L’arrêt de la Cour de cassation, rendu le 28 février au sujet de la copie privée sur les DVD, contredit les positions défendues par l’UFC-Que Choisir.

L’affaire va être renvoyée devant la cour d’appel de Paris, qui va devoir à nouveau statuer sur le fond, précise à ZDNet.fr Sandra Woëhling, juriste de l’association UFC.

Rien n’oblige les juges en appel à respecter l’arrêt de la Cour de cassation, mais si elle est prescripteur en matière de jurisprudence et sur la façon dont les tribunaux doivent interpréter le droit.

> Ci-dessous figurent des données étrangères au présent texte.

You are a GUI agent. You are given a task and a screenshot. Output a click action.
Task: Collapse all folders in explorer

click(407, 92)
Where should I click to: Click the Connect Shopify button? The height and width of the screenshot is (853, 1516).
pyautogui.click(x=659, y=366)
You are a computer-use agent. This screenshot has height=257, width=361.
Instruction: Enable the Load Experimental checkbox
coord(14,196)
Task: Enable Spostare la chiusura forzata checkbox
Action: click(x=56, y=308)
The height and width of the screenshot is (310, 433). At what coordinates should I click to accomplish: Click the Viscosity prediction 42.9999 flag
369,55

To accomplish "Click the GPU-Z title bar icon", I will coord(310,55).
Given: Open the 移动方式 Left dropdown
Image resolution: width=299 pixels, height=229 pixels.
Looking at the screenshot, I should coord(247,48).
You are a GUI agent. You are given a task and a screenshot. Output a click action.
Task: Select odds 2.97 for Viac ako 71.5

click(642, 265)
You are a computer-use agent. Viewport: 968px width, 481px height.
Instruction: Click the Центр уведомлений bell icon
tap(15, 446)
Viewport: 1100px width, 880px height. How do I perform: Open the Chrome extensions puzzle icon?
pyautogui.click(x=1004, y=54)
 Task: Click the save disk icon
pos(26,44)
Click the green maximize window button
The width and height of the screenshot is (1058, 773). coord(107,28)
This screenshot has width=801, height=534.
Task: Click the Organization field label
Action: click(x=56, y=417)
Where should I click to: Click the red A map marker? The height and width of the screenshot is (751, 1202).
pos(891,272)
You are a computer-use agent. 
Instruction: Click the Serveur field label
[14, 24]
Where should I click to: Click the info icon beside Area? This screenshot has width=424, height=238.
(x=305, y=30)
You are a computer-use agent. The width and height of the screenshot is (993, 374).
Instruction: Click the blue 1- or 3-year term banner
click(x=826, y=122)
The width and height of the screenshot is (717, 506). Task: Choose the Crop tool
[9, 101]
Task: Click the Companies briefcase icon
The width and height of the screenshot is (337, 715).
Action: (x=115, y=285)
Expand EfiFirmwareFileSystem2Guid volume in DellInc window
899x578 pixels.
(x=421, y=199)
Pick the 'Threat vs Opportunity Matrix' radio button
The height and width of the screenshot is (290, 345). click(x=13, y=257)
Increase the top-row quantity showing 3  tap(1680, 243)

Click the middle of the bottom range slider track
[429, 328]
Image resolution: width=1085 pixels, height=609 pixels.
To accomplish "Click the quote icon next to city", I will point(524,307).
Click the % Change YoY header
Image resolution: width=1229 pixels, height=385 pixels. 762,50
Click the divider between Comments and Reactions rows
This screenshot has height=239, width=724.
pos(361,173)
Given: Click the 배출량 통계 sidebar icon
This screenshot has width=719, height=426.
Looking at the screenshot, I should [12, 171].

«D’un point de vue juridique, il n’y a aucune démonstration de l’exploitation anormale de l’oeuvre: autrement dit que faire une copie d’un DVD sur une VHS se substitue à un achat», renchérit Julien Dourgnon, directeur des études et de la communication de l’UFC-Que Choisir.

Pour lui, l’arrêt «conforte l’interdiction de la copie privée sur les DVD, ce qui rend l’univers numérique du consommateur complètement flou, en introduisant un régime différencié entre les CD et les DVD».

Et c’est l’endroit où l’éventail des droits est le plus faible.

En fait, la copie privée, désormais ça sera uniquement ce qu’autorise le système de DRM.

Ça n’a rien à voir avec la définition originale de la copie privée, c’est-à-dire un usage privé, dans le cercle de la famille, pour lequel je n’ai pas d’autorisation.